═════ Texte source
Peut-on utiliser Avastin dans la DMLA ?

Oui, selon plusieurs études américaines, anglo-saxonnes et française(2), qui concluent à des effets équivalents des deux molécules. Avastin a d’ailleurs été utilisé en France hors AMM dans la DMLA, via des préparations en pharmacie hospitalière, mais cette pratique a été interdite par la Direction générale de la santé (DGS) en 2012 car il existait une spécialité équivalente (Lucentis) et, d’autre part, des cas signalés d’infections oculaires avec Avastin justifiaient un principe de précaution. Le laboratoire Roche, à qui il a été demandé d’étendre l’AMM d’Avastin à la DMLA, a refusé.

Comment l’État a-t-il décidé d’agir ?

Face au refus d’extension d’AMM, l’État entend encadrer la prescription d’Avastin hors AMM dans le cadre d’une recommandation temporaire d’utilisation (RTU). Une RTU étant jusqu’ici réservée aux indications ne bénéficiant pas d’alternative thérapeutique, il faut donc en élargir le cadre en modifiant la loi. C’est chose faite depuis le 9 août, avec la loi de financement rectificative de la Sécurité sociale (voir repères), qui autorise les prescriptions hors AMM encadrées par une RTU « en l’absence de spécialités de même principe actif, de même dosage, de même forme pharmaceutique, disposant d’une AMM ou d’une ATU dans l’indication… ». Reste à préciser par décret les conditions de ce type de RTU. Une éventuelle RTU pour Avastin serait par ailleurs soumise à l’avis de l’ANSM, dont l’approbation reste incertaine. Si l’Agence a attribué(3) à l’Avastin une présomption d’efficacité dans le traitements de la DMLA, elle a aussi souligné qu’il n’y a « pas de données suffisantes et robustes pour conclure sur la similarité des profils de sécurité d’Avastin et Lucentis ».

Pourquoi les labos sont-ils sur la sellette ?

Les laboratoires concernés sont soupçonnés d’intérêts financiers croisés, qui les auraient poussés à ne pas demander d’extension d’AMM et à mener une stratégie commune de différenciation des deux produits. L’Autorité italienne de la concurrence les a condamnés en mars à 182,5 millions d’euros d’amende pour « entente illicite » et le ministère de la Santé italien leur réclame 1,2 milliard d’euros de dommages et intérêts.

Et en France ?
══════════
═════ Données fournies
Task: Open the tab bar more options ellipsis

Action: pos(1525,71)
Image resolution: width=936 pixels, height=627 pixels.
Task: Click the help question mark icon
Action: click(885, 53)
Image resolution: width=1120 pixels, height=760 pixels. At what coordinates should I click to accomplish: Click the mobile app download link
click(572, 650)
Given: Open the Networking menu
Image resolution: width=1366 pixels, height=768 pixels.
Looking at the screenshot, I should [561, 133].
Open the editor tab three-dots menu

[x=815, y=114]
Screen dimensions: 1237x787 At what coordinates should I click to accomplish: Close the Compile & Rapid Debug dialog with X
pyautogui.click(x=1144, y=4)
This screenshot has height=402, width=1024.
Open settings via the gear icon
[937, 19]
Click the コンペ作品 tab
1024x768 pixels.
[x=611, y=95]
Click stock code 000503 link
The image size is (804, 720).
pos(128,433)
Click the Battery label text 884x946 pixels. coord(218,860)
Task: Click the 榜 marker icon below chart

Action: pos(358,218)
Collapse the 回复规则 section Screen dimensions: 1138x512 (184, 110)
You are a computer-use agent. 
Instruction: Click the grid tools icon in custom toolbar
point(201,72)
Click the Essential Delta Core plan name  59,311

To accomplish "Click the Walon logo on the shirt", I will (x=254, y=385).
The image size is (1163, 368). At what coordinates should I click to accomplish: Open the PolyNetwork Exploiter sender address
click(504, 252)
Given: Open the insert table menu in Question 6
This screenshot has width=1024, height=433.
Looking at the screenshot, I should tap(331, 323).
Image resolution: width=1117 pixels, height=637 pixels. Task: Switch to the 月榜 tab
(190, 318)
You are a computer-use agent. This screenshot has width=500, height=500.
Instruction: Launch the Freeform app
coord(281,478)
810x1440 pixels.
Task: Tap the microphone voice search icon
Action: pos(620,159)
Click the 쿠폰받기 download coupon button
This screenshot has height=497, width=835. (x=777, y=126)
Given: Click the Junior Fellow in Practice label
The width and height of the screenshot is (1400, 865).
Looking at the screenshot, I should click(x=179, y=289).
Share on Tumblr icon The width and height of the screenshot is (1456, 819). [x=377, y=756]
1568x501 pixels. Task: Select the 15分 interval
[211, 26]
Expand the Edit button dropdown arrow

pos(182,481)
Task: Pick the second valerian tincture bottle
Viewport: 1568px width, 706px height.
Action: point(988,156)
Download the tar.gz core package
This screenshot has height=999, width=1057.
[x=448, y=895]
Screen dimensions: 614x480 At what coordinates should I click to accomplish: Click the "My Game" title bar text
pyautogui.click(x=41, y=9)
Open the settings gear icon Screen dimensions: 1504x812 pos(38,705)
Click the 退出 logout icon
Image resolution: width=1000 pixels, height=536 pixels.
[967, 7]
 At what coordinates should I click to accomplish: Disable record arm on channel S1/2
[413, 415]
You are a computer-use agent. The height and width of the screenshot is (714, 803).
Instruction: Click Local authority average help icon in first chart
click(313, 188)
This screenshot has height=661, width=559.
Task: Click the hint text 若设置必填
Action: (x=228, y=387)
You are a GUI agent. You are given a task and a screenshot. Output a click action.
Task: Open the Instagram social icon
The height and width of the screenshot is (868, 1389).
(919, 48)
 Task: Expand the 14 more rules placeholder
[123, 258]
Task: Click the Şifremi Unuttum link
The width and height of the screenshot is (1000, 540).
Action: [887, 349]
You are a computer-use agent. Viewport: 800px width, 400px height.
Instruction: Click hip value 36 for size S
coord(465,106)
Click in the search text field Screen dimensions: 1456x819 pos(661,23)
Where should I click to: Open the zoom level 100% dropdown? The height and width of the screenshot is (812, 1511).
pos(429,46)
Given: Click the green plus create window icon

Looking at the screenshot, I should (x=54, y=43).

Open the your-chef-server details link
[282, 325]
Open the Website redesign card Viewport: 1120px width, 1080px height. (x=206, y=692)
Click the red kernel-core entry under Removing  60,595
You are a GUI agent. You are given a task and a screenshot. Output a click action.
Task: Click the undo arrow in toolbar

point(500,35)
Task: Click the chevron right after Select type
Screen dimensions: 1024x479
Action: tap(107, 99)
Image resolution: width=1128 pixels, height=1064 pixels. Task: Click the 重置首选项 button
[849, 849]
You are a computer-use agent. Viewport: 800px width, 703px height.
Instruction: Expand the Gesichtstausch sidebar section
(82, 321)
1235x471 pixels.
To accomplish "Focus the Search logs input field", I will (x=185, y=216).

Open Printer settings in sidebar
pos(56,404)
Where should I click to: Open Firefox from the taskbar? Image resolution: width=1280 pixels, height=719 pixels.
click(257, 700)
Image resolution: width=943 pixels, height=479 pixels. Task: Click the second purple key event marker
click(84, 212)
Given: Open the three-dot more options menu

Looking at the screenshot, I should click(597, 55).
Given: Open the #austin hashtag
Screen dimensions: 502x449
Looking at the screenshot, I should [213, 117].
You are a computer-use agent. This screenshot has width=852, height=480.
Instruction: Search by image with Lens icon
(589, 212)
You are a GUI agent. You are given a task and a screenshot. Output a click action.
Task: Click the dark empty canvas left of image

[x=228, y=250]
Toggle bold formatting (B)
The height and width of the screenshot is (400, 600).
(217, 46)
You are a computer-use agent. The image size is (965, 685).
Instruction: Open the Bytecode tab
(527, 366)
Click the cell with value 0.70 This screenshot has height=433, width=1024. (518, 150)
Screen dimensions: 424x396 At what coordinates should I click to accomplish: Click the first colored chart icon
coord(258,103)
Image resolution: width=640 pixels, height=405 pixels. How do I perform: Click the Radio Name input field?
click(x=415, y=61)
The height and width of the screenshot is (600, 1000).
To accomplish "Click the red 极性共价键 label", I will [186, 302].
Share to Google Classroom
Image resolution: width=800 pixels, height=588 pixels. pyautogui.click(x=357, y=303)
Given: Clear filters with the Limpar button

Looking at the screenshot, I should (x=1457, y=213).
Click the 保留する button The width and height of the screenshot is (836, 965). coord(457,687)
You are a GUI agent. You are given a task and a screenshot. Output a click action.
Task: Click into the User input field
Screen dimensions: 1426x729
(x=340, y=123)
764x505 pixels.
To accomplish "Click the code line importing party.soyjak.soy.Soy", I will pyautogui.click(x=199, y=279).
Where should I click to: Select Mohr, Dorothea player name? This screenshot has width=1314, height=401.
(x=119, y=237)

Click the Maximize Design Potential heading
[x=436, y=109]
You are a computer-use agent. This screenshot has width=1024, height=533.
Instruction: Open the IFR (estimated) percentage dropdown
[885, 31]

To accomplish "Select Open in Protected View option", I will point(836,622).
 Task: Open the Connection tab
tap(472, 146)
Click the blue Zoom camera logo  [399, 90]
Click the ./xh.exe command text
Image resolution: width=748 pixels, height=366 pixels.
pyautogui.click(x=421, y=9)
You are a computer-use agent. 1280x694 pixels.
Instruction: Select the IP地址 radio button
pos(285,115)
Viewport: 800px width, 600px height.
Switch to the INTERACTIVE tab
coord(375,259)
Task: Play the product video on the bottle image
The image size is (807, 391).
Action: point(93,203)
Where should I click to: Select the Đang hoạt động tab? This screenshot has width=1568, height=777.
══════════
— Consignes —
(1) D'après le texte source, quel montant d'amende l'Autorité italienne de la concurrence a-t-elle infligé aux laboratoires en mars ?
(2) Veuillez recopier le passage du texte source de « Les laboratoires concernés » à « dommages et intérêts. ».

— Corrigé —
(1) 182,5 millions d'euros.

(2)
Les laboratoires concernés sont soupçonnés d’intérêts financiers croisés, qui les auraient poussés à ne pas demander d’extension d’AMM et à mener une stratégie commune de différenciation des deux produits. L’Autorité italienne de la concurrence les a condamnés en mars à 182,5 millions d’euros d’amende pour « entente illicite » et le ministère de la Santé italien leur réclame 1,2 milliard d’euros de dommages et intérêts.